Mayor Shaun Musil called the proposed project a “good idea in an area of town that’s in pretty rough shape.” But Musil also had a major concern.
“We have a lot of vacancies in town right now,” he pointed out.
“It would concern me if I saw a problem,” Gillam said, “which I don’t see right now. This is something that wouldn’t open until August 2018, at the earliest. I think the market will be better by then.
“We have done our own analysis and model, and paid third-party consultants to do this research. I’m not going to drop a $6 million hard-cost facility into a community if I know I can’t fill it.
“We have seen in the city of Hays an unhealthy rate of occupation over the past eight to 10 years. People have gotten used to it and they think that’s normal. There has to be some vacancy in the market, so that if somebody moves into town there’s a place for them to move into. If there’s nothing for them to move into and everything has a waiting list, they’re going to say no to that job offer…we’ve seen this in a lot of western Kansas towns.”
Musil was also concerned about what the proposed development might do to local owners of rental property.
“We have a housing study out. When we get that back, it may affect my thinking,” he said.
Commissioner Sandy Jacobs concurred, adding “I think it’s critical we look at unintended consequences of any kind of activity like this.”
Commissioner Lance Jones declared affordable housing the “No. 1 issue” in Hays.
“A lot of my colleagues choose to live in places like Ellis or Walker,” he said. “One guy even drives in all the way from Palco because he doesn’t want to pay the price of housing in Hays.”
Jones commended OPG on the quality and success of StonePost Phases 1, 2 and 3.

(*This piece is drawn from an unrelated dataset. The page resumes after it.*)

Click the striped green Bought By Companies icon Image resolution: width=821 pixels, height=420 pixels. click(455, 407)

“These things are currently income-based and will fall off of having to be income-based. We need something there to replace these as things cycle in and out.” StonePost Phases 1, 2 and 3 are a 15-year compliance period. Phase 1 was built in 2006. In 2021, it will revert to regular housing and can be rented to anyone. Phase 4 would be a 30-year compliance period.
“I hope this isn’t the last project you look at here in Hays,” Jones told Gillam, “and I welcome other developers too.”

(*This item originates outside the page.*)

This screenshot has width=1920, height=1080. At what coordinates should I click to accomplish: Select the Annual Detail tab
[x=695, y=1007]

Longtime Hays real estate broker Doug Williams addressed the commission about his concerns of overbuilding in a declining economy with downturns in the oil and agriculture sectors.
“These guys (OPG) do a great job, but they’re not playing on a level playing field. Subsidized properties always rent. I hope we look at the housing survey properly because, if we don’t, I think there’s going to be some consequences,” Williams cautioned.

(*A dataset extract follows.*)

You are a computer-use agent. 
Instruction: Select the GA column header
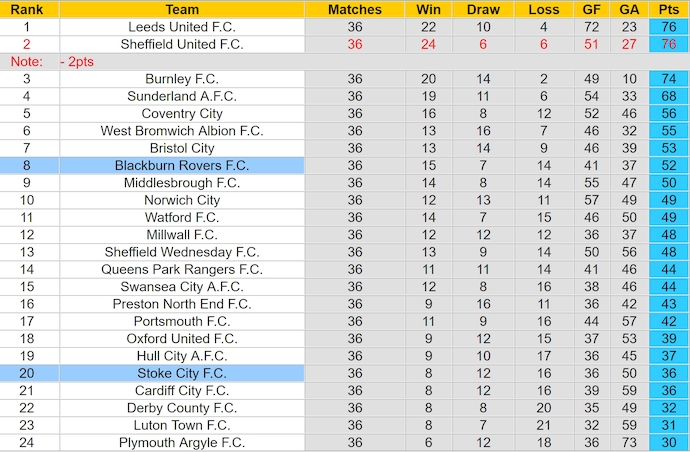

“If we’re going to have an RHID, we’re going to have a concise, good study that’s going to give us the kind of information we need, and I’ll guarantee you that,” Jacobs assured Williams, who thanked her.
Williams estimated there are currently at least 150 empty housing units in Hays with 50 new units under construction. Aaron White, executive director of the Ellis Co. Coalition for Economic Development, disagreed with those numbers. Both men said they talked to local housing owners and builders.
Two owners with multiple holdings told White their properties were full or nearly full. “There were a few indications it’s getting a little harder to fill the spaces and they’re having to get a little more aggressive in their marketing,” White reported.
Following the 4-0 vote in favor of the OPG support letter, Vice-Mayor James Meier said Commissioner Henry Schwaller, who was absent Thursday, last week said he “supported the development. He’s a large property owner in the community and has a lot of rentals, and he (Schwaller) supports it.”
The winners of the state tax credit housing proposals will be announced June 1.
OPG has a similar project, “The Reserves at Trail Ridge”, underway in Great Bend. Framing was scheduled to start this week.